A two-step semiparametric method to accommodate sampling weights in multiple imputation.

Multiple imputation (MI) is a well-established method to handle item-nonresponse in sample surveys. Survey data obtained from complex sampling designs often involve features that include unequal probability of selection. MI requires imputation to be congenial, that is, for the imputations to come from a Bayesian predictive distribution and for the observed and complete data estimator to equal the posterior mean given the observed or complete data, and similarly for the observed and complete variance estimator to equal the posterior variance given the observed or complete data; more colloquially, the analyst and imputer make similar modeling assumptions. Yet multiply imputed data sets from complex sample designs with unequal sampling weights are typically imputed under simple random sampling assumptions and then analyzed using methods that account for the sampling weights. This is a setting in which the analyst assumes more than the imputer, which can led to biased estimates and anti-conservative inference.

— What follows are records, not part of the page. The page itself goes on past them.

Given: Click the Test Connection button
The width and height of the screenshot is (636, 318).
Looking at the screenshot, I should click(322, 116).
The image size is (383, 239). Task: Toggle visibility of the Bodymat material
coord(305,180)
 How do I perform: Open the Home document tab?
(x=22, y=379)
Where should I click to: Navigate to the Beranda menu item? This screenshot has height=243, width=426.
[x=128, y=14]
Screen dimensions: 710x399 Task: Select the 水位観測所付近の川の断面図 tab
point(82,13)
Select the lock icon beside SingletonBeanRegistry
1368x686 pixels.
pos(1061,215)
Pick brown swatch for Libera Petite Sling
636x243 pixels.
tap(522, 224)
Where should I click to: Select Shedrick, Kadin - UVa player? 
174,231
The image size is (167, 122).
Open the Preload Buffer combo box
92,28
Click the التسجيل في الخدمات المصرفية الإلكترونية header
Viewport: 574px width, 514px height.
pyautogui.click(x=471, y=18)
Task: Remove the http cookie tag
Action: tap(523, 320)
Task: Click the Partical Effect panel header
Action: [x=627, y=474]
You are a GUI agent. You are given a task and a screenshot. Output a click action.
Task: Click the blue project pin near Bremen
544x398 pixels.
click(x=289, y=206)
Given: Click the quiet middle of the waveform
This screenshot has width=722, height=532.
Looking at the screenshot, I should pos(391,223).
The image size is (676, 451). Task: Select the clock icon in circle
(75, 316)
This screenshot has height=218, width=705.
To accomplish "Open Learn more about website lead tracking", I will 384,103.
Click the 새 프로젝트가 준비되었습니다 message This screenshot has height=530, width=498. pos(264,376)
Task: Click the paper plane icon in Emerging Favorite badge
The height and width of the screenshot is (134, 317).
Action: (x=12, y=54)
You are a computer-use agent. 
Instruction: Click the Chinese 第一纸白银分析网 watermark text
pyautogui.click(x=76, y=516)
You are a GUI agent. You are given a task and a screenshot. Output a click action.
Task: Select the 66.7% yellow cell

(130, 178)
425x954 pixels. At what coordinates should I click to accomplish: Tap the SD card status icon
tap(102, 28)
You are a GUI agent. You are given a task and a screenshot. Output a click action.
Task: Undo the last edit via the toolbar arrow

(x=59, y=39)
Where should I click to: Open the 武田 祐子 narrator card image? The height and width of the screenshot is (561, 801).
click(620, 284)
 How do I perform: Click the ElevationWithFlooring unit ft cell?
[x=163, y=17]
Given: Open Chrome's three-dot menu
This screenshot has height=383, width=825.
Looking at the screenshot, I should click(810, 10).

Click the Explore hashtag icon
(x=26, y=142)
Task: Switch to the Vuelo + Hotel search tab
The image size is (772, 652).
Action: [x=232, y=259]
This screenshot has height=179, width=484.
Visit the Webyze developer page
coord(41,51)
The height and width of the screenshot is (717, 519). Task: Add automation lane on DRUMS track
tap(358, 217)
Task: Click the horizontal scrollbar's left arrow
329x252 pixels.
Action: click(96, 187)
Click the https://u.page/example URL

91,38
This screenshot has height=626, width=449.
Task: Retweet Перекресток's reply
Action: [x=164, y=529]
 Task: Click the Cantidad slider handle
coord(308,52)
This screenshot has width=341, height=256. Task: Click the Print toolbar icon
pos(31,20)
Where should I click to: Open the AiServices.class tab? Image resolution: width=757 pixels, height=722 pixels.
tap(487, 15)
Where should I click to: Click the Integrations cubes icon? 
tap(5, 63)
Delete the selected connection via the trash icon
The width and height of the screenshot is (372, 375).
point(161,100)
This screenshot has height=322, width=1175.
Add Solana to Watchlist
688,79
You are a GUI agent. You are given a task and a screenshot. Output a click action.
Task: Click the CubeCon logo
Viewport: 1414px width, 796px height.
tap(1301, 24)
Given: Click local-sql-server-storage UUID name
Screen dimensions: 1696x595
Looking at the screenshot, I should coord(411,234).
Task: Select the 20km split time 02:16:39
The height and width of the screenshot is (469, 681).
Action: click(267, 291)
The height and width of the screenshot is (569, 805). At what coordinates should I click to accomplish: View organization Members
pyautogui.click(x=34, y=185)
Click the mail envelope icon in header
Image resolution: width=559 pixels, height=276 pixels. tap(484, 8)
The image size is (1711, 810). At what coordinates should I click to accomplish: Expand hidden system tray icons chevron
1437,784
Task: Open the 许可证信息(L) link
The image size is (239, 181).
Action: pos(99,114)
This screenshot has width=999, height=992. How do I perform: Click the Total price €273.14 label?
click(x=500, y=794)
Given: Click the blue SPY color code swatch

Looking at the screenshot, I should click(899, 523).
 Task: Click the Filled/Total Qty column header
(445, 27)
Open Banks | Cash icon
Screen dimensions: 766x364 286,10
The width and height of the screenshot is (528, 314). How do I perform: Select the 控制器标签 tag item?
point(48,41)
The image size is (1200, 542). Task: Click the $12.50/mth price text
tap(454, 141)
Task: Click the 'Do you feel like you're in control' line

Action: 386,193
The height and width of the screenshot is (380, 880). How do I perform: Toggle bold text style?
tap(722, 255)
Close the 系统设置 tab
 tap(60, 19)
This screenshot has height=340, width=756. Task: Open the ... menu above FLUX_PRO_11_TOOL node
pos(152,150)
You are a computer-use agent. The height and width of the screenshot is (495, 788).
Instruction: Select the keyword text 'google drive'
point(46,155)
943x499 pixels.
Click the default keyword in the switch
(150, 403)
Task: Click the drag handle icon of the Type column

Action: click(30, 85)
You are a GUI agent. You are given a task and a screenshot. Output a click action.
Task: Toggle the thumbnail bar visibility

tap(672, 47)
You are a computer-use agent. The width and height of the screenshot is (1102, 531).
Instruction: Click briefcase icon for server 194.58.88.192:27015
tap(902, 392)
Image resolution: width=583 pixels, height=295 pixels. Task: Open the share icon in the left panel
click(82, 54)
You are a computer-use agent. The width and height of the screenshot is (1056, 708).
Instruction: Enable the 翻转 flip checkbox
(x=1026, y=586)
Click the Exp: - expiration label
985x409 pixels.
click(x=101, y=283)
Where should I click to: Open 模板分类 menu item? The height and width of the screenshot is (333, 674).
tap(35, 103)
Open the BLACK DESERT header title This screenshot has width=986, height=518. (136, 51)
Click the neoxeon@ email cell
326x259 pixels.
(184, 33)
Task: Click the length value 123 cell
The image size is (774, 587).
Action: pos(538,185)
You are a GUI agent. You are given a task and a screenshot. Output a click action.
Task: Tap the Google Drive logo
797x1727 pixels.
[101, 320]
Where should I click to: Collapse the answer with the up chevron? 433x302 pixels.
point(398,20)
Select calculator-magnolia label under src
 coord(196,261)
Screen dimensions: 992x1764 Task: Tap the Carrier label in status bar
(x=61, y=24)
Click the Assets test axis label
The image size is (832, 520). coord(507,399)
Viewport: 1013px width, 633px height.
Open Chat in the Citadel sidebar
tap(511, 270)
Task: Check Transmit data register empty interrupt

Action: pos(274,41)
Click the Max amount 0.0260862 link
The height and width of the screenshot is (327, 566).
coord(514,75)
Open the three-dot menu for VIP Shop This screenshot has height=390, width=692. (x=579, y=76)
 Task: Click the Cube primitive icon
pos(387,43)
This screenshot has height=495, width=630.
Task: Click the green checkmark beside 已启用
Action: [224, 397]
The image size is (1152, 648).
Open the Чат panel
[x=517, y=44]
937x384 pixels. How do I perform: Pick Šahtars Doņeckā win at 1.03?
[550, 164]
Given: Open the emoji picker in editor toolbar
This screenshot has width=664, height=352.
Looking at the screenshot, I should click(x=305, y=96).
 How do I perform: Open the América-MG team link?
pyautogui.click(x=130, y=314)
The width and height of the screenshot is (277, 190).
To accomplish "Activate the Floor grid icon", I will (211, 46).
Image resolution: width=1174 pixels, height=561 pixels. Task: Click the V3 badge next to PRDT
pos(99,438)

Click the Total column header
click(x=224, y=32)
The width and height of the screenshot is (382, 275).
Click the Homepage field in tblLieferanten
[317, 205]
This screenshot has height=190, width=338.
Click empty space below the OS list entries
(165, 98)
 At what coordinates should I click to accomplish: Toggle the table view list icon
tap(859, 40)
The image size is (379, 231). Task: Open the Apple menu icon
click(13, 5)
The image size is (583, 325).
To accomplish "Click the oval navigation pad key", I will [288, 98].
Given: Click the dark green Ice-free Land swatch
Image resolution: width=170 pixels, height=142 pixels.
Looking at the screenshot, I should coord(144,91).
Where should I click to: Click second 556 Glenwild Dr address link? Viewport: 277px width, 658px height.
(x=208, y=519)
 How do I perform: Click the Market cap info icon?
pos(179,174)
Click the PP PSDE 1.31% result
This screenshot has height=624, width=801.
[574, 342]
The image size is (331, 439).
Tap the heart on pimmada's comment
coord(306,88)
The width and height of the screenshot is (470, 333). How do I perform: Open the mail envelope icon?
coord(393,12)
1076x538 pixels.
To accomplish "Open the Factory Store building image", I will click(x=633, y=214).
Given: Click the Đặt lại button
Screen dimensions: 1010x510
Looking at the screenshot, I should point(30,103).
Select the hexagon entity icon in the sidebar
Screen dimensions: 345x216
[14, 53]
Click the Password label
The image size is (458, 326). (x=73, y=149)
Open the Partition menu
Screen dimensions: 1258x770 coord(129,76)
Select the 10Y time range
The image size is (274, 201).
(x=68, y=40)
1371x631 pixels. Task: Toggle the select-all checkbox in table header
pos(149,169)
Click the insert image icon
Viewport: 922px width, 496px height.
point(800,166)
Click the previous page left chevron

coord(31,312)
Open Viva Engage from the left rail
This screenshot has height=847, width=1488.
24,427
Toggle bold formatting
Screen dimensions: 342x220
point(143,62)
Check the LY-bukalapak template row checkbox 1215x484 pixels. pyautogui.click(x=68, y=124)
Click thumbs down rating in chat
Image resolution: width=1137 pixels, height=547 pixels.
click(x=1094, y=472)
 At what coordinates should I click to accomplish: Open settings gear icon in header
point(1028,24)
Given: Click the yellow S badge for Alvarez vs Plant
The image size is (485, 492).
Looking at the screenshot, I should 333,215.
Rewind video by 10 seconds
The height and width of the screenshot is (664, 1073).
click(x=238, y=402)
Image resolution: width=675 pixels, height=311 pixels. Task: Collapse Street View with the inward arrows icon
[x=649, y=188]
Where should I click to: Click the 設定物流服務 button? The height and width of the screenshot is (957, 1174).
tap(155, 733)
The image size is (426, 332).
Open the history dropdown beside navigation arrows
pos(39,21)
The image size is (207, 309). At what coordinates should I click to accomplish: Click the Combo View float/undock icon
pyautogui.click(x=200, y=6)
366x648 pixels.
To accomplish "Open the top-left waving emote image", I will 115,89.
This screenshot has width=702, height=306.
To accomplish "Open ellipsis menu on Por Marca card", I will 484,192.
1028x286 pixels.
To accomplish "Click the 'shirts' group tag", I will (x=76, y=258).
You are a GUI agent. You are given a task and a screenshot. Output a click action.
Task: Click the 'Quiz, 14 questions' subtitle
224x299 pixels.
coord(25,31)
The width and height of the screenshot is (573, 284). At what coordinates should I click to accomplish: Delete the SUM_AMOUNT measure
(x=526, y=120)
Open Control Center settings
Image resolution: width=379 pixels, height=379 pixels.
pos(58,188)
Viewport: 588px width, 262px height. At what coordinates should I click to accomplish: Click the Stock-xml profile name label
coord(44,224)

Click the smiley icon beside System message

Less commonly used alternatives such as including case weights as predictors in the imputation model typically require interaction terms for more complex estimators such as regression coefficients, and can be vulnerable to model misspecification and difficult to implement. We develop a simple two-step MI framework that accounts for sampling weights using a weighted finite population Bayesian bootstrap method to validly impute the whole population (including item nonresponse) from the observed data. In the second step, having generated posterior predictive distributions of the entire population, we use standard IID imputation to handle the item nonresponse. Simulation results show that the proposed method has good frequentist properties and is robust to model misspecification compared to alternative approaches. We apply the proposed method to accommodate missing data in the Behavioral Risk Factor Surveillance System when estimating means and parameters of regression models.